Justo cuando el hijo mayor del marqués abandonó aquel escenario que no le agradaba, el lloro impetuoso de una nueva criatura venida al mundo rompió la intimidad de aquella conversación…
—¡Anda, qué gran alegría! —afirmó don Alfonso mientras que alzaba sus brazos al cielo en señal de agradecimiento—. Parece que esta complicada historia tuvo un final feliz. Mis felicitaciones a los padres y por supuesto, al bebé que acaba de llegar.
Mientras que el noble se aproximaba a la cama para contemplar a la criatura que tanto había costado extraer de las entrañas de Consuelo…
—Muchas gracias, señor —respondió Antonio mientras que agachaba su cabeza en señal de respeto—. Si no hubiese sido por la intervención de su ilustrísima, mi mujer y yo estaríamos ahora llorando de desesperación y de rabia. Tres niños muertos no es plato de buen gusto para nadie.
—No vayas tan rápido, hombre —interrumpió el médico con gesto de preocupación —. Ha habido suerte, hasta el momento. He tenido que rajarle el vientre a tu esposa para salvar al bebé. Me he apañado, pero esto no es un hospital. Veremos si Consuelo no coge una infección y al final, hemos de lamentarlo. Bueno, seamos optimistas. Una nueva vida se ha abierto paso y va a habitar en esta finca tan hermosa.
—Sí, doctor. Esta es mi familia y me debo a ellos. Estaré muy pendiente de la salud de mi mujer.
—Antonio —prosiguió con su discurso el galeno—, ponle una vela a la Virgen, porque dados los antecedentes de Consuelo… no sé yo si me arriesgaría a dejarla preñada por cuarta vez.

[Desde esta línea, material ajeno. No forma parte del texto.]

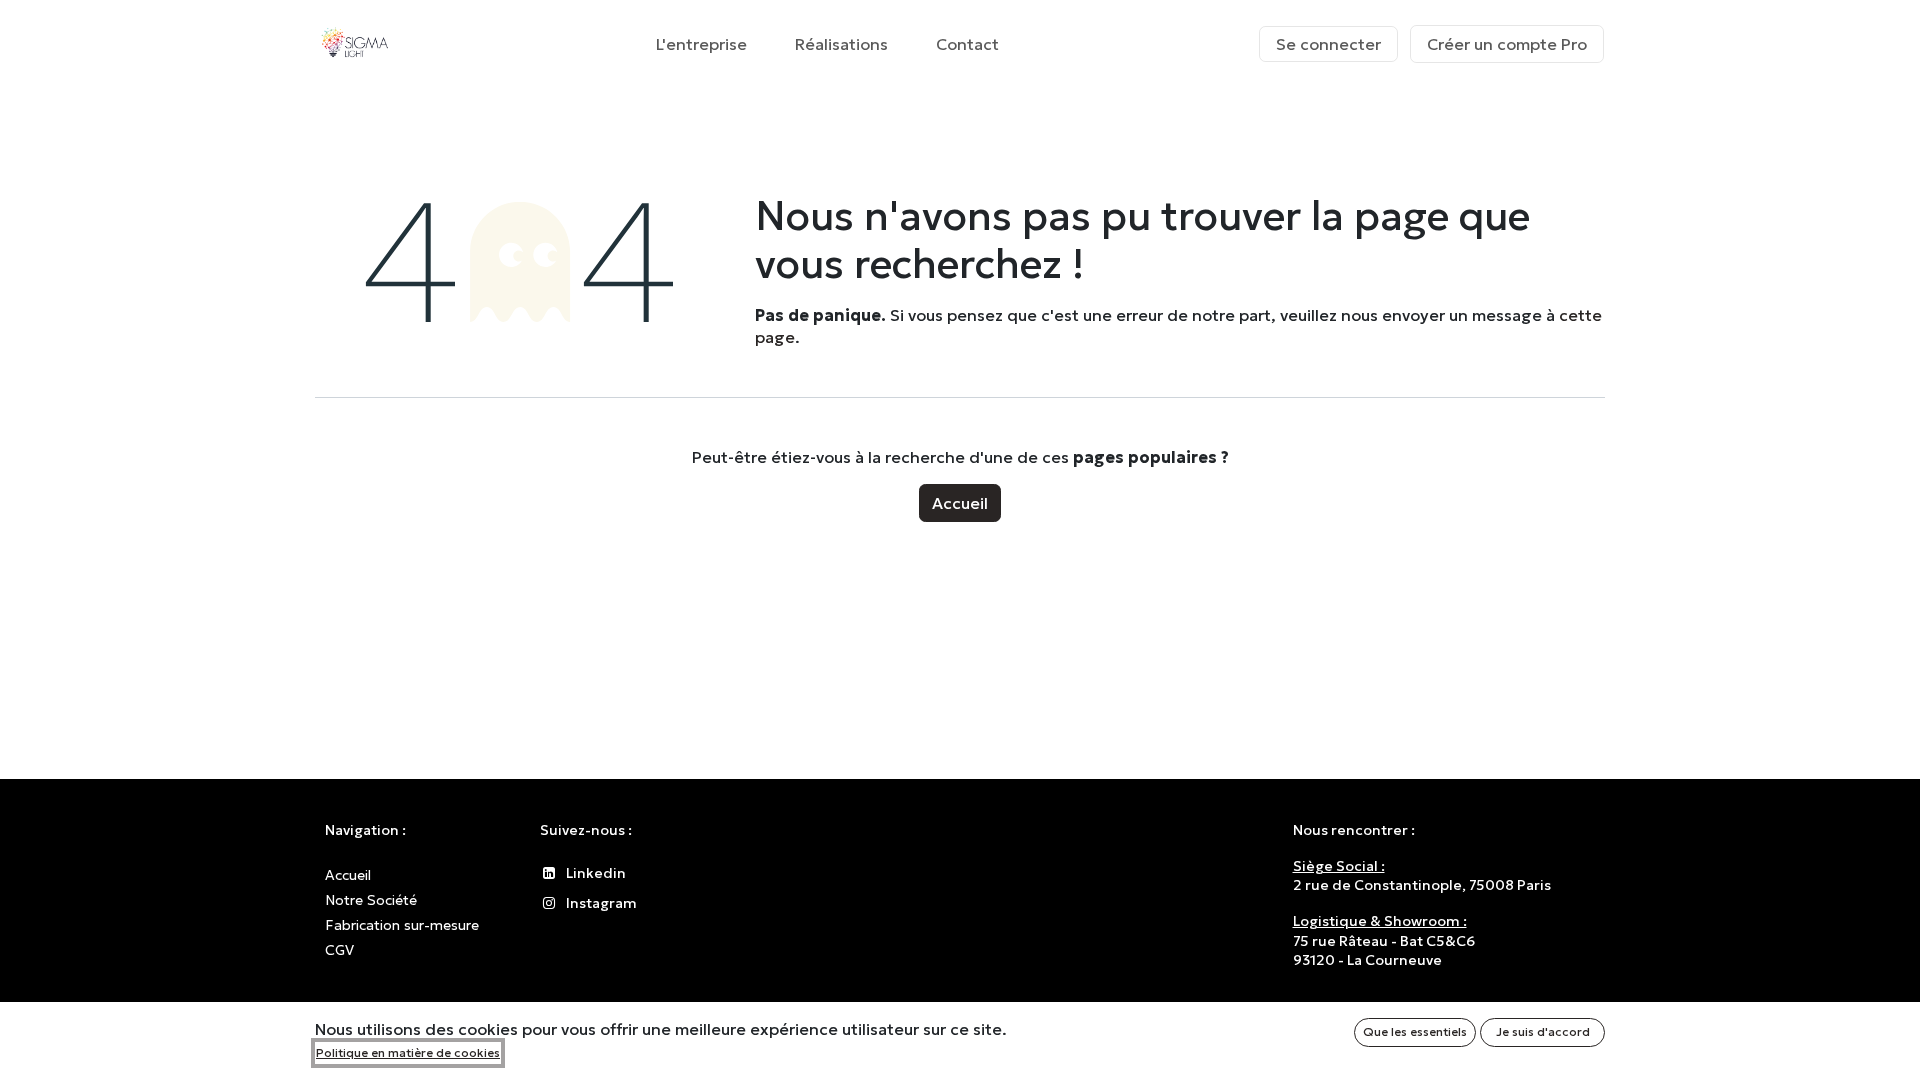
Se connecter (1328, 44)
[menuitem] (701, 44)
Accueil (960, 503)
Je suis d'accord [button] (1543, 1031)
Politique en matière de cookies (408, 1052)
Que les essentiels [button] (1415, 1031)
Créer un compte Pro (1507, 44)
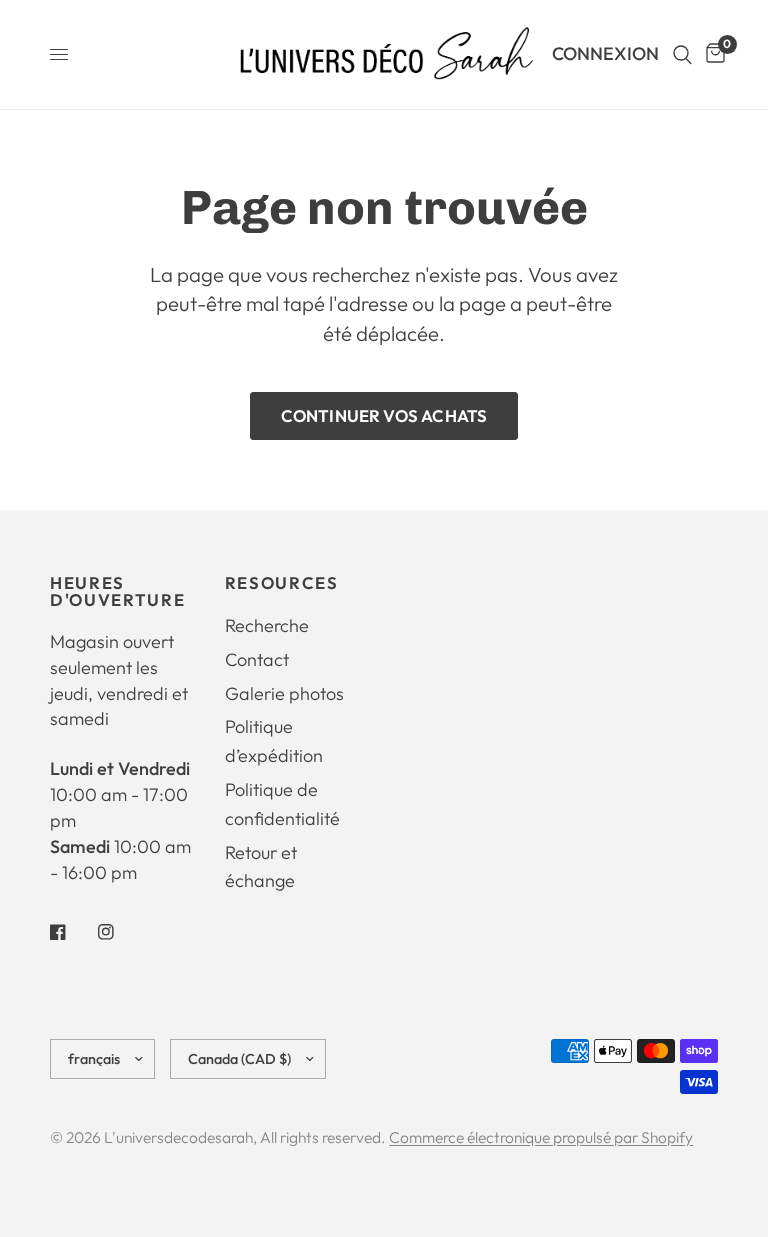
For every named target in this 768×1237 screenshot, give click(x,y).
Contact (257, 659)
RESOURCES (282, 583)
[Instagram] (120, 932)
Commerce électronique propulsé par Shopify (541, 1137)
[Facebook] (72, 932)
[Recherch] (682, 54)
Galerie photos (284, 693)
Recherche (267, 625)
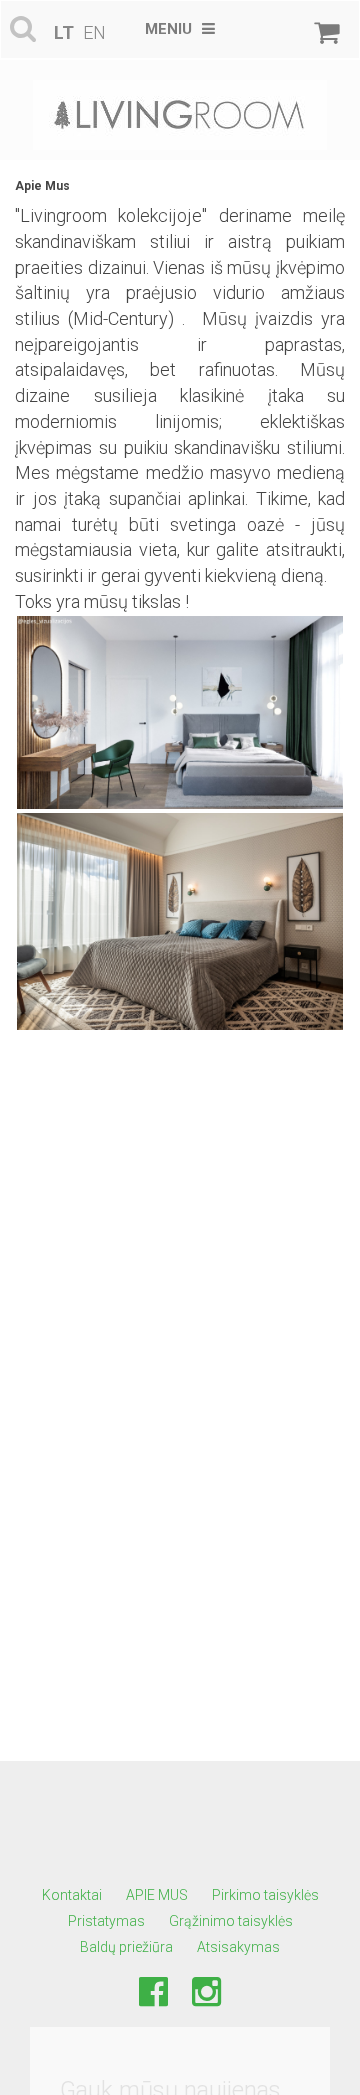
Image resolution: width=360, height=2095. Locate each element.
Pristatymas (106, 1921)
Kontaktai (72, 1895)
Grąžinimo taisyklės (231, 1921)
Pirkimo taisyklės (265, 1895)
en (94, 32)
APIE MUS (157, 1895)
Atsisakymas (238, 1947)
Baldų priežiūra (126, 1947)
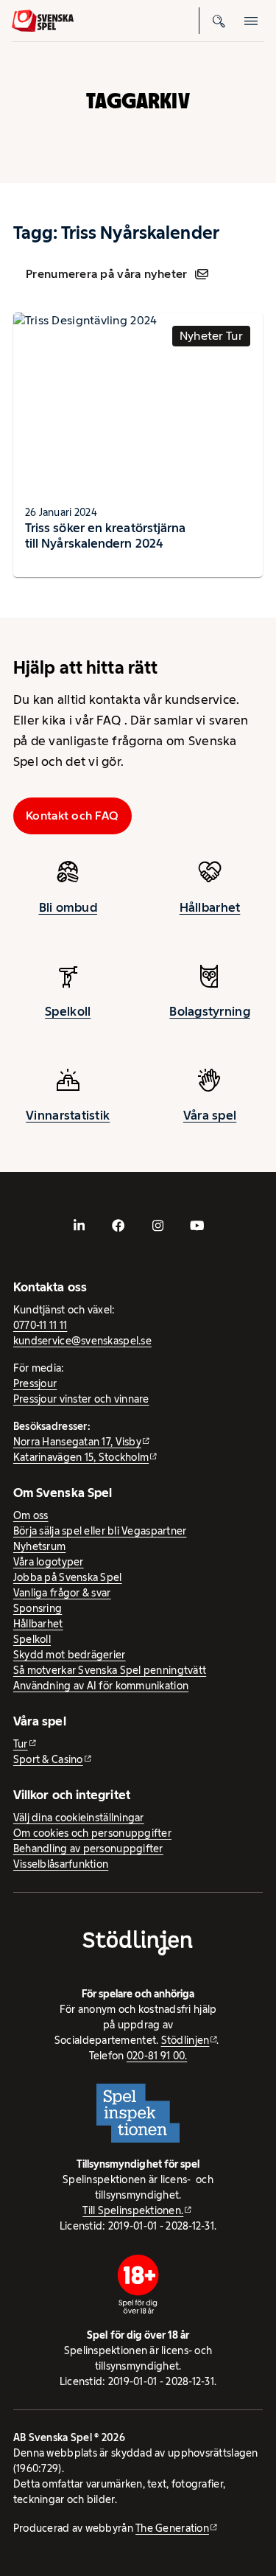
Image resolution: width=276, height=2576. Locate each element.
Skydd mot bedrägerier (69, 1654)
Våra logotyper (48, 1561)
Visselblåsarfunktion (60, 1864)
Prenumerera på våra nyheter (106, 274)
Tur (20, 1744)
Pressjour (35, 1383)
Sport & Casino (48, 1759)
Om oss (31, 1515)
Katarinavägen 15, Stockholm (81, 1457)
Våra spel (209, 1115)
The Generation (172, 2528)
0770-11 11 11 (40, 1325)
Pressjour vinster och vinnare (81, 1399)
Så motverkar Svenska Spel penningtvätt (109, 1670)
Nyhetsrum (39, 1546)
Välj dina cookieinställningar (78, 1817)
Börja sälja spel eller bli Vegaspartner (100, 1530)
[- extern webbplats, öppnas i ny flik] (79, 1225)
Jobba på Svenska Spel (67, 1577)
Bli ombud (68, 907)
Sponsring (37, 1608)
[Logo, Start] (43, 21)
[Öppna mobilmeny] (251, 20)
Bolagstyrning (209, 1011)
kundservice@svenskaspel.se (82, 1340)
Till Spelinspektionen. (132, 2210)
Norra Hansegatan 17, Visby (77, 1441)
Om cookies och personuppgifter (92, 1833)
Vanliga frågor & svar (62, 1592)
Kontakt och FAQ (72, 816)
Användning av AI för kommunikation (100, 1685)
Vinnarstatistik (68, 1115)
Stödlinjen (185, 2040)
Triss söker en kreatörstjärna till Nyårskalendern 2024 (105, 535)
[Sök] (218, 20)
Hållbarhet (210, 907)
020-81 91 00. (157, 2055)
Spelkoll (68, 1011)
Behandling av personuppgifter (88, 1848)
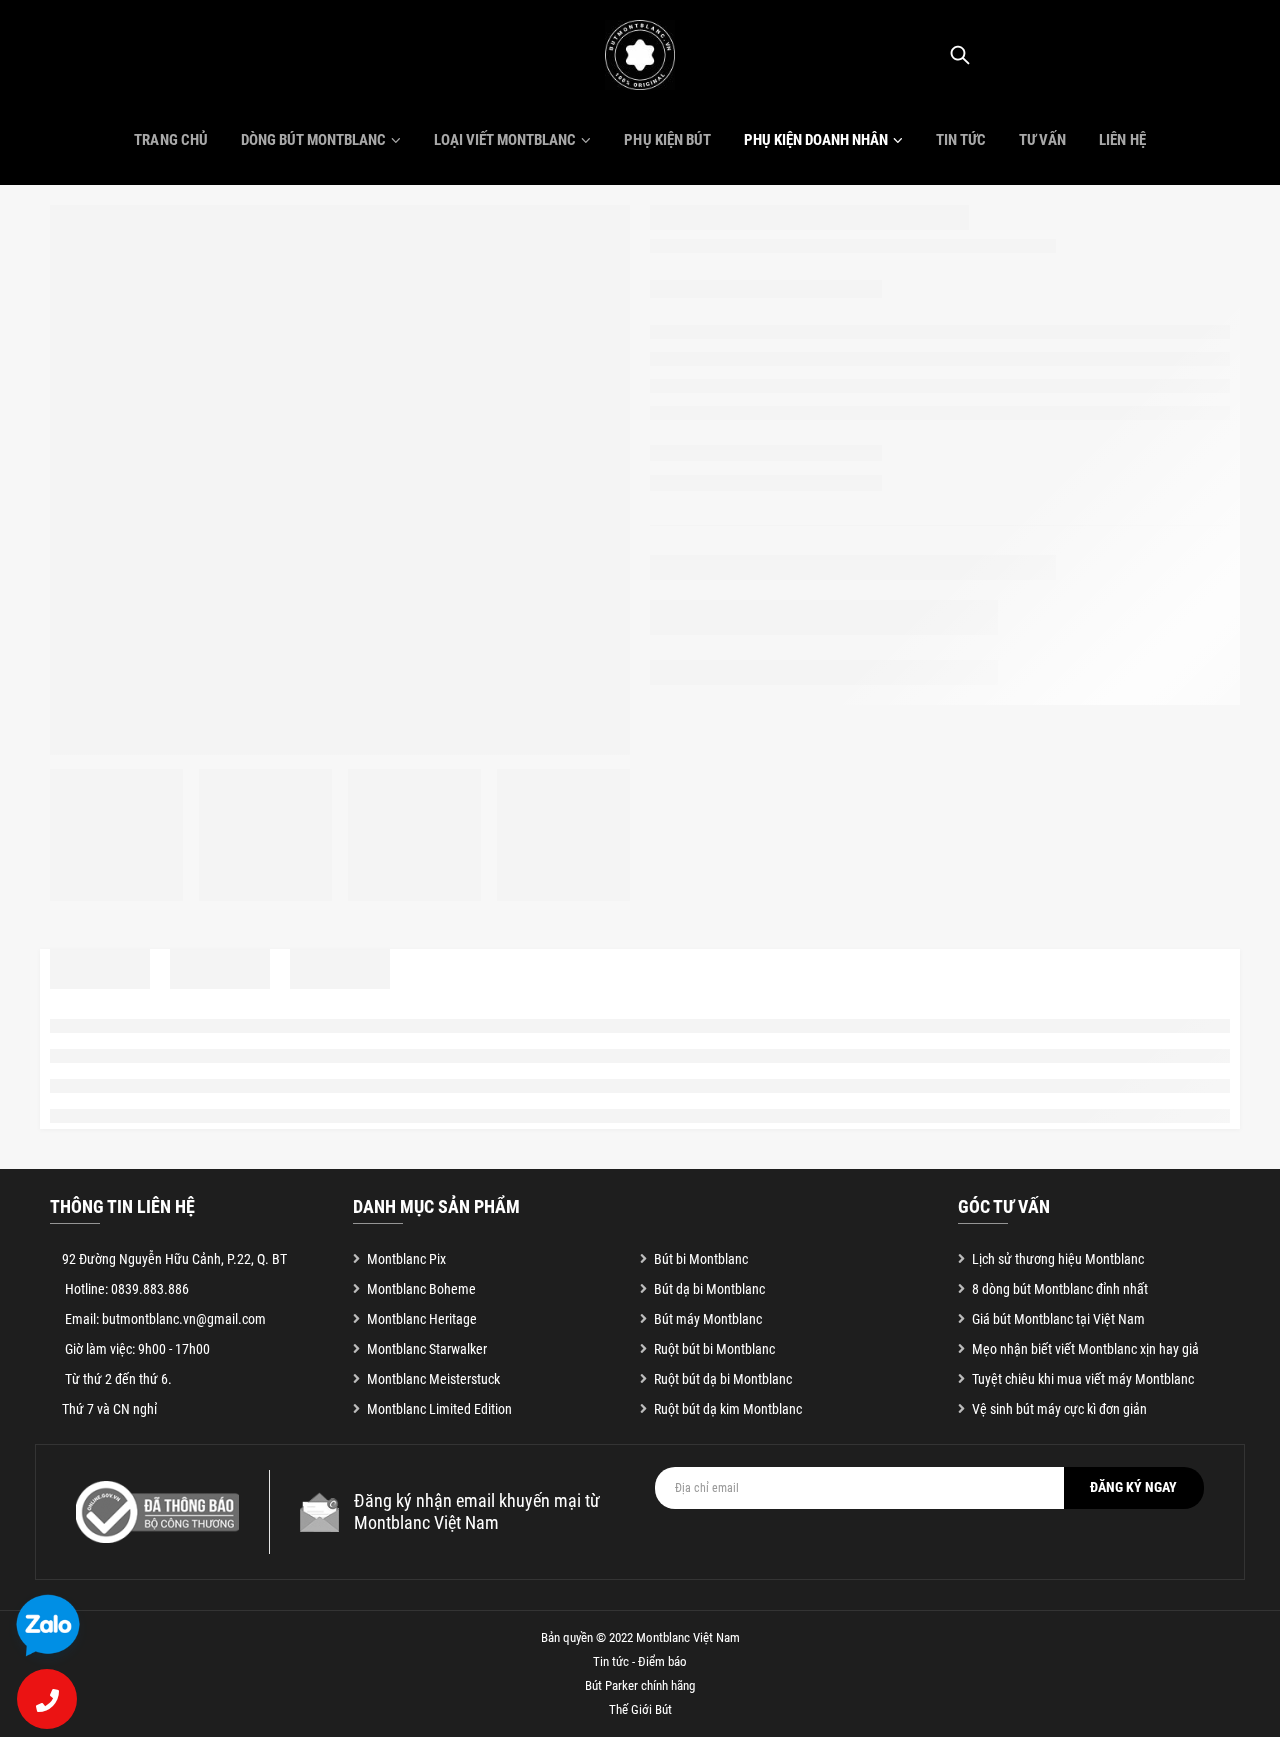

Es posible que el cuello de su útero no dilate bien o que otra anomalía le afecte. En fin, vosotros decidís, pero como médico ese es mi consejo. No tentéis a la suerte.
—Pero… un momento… si es una niña —gritó el marqués—. Anda, y yo sin enterarme. Tanto hablar de un crío y ahora resulta que es una niña preciosa. Menuda sorpresa. No sé por qué estaba convencido de lo contrario. Ahora que la he visto, no sabéis cómo me entusiasma el cambio de guion en esta dichosa película.
—Lo bueno es que esté viva, Dios mío —comentó entre risas el padre de la criatura.
—Y que lo digas, Antonio —expresó el marqués mientras que levantaba con sus brazos al bebé—. ¡Qué felicidad! Serás toda una mujercita, como mi Alicia. Te voy a dar mi primer beso, ahijada mía.
—¿Ahijada, don Alfonso? —preguntó extrañado el doctor.